Eine besondere Spezialität liegt in der minimalinvasiven Behandlung von Wirbelmetastasen mittels Radiofrequenzablation (RFA). Mit einer RFA kann man Patienten mit spinalen Knochenmetastasen schnell und ohne großen Aufwand zu einer deutlichen Verbesserung der Lebensqualität verhelfen. Unter Radiofrequenzablation ist die Hitzezerstörung des Tumorbefalls zu verstehen (Abbildung 3). Die Daten, die zur Überprüfung des Behandlungserfolgs und der Behandlungssicherheit dieser Methode in den letzten Jahren erhoben worden sind, haben gezeigt, dass diese Eingriffe sehr sicher, hilfreich und gut verträglich sind. Daher schlagen neue, internationale Behandlungsleitlinien nun vor, eine solche Radiofrequenzablation bei schmerzhaften Wirbelsäulenmetastasen zu einer schnellen und andauernden Schmerzlinderung einzusetzen. Zumeist direkt nach dem Eingriff ist eine bessere Beweglichkeit infolge der Schmerzreduktion möglich. Wird die Radiofrequenzablation kombiniert mit der Einspritzung von Knochenzement in den befallenen Wirbel, lässt sich zudem die Stabilität der Wirbelsäule verbessern und das Risiko einer Rückenmarkschädigung durch ein Zusammenbrechen des Tumor-befallenen Wirbels reduzieren.

Abbildung 3: Hier sieht man die Zonen der Hitzeentwicklung um die Sonde. In der weißen, zentral gelegenen Zone ist die Hitzeentwicklung am größten. Die farbigen Linien beschreiben den Temperaturabfall und im Bereich der violetten Linie ist die Temperatur schon fast wieder normal.

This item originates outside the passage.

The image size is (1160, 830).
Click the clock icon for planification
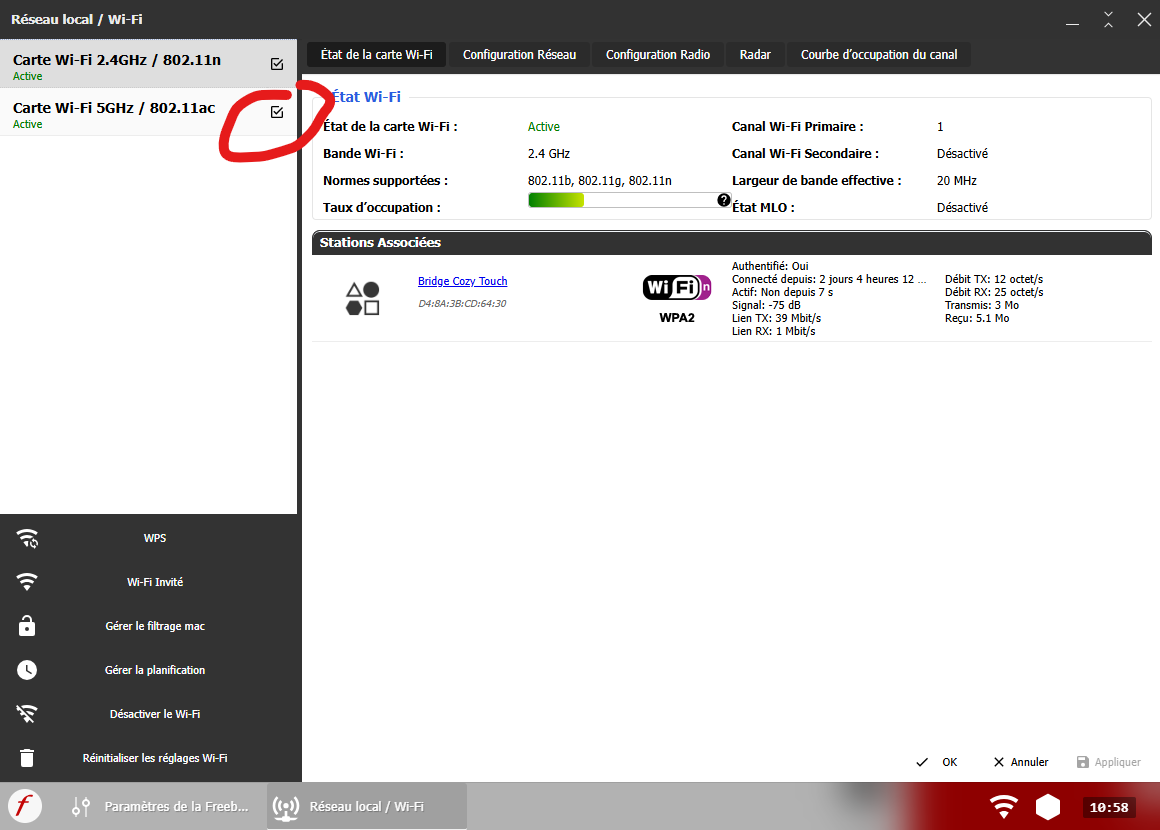click(27, 670)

Ein minimalinvasiver Eingriff zur zielgerichteten Zerstörung der oft knotig befallenen Regionen in den einzelnen Wirbeln kann in unserem Zentrum durchgeführt werden. Anhand der Informationen über die Grunderkrankung und über eine Sichtung der radiologischen Bilder können wir entscheiden, ob ein solcher Eingriff infrage kommt.

Bei folgenden Patientengruppen ist eine Behandlung häufig sehr gut möglich

  • sogenannte strahlenresistente Tumore, also Krebserkrankungen, die auf eine Bestrahlung nicht gut ansprechen
  • wiederkehrende lokale Schmerzen nach einer bereits erfolgten Strahlentherapie
  • wenn die Strahlungsdosisgrenze erreicht ist
  • bei fokussierten Schmerzen und Symptomen, die eine palliative Bestrahlung verhindern
  • bei laufenden systemischen Therapien, die sich noch keiner Palliativbehandlung unterziehen können.

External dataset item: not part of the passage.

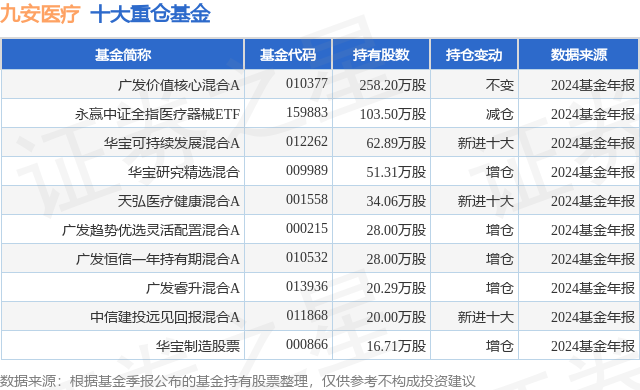This screenshot has width=640, height=390.
Task: Select fund 广发价值核心混合A
Action: point(179,85)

Weitere Tumorarten an der Wirbelsäule

Deutlich seltener sind Tumoren in der Wirbelsäule zu finden, die sich innerhalb der Rückenmarkshaut ausdehnen. Diese sogenannt intraduralen Tumoren sind dann vornehmlich außerhalb des Rückenmarks (extramedullär) und verdrängen es. Diese Art der Tumoren bildet die zweitgrößte Gruppe (40 Prozent; z. B. Meningeome, Neurinome)

Je näher man von außen nach innen rückt, desto seltener sind die Tumoren. Nur wenige Tumoren wachsen innerhalb des Rückenmarks (intramedullär; z. B. Ependymome, Gliome). Manchmal findet man auch Metastasen im Rückenmark selbst.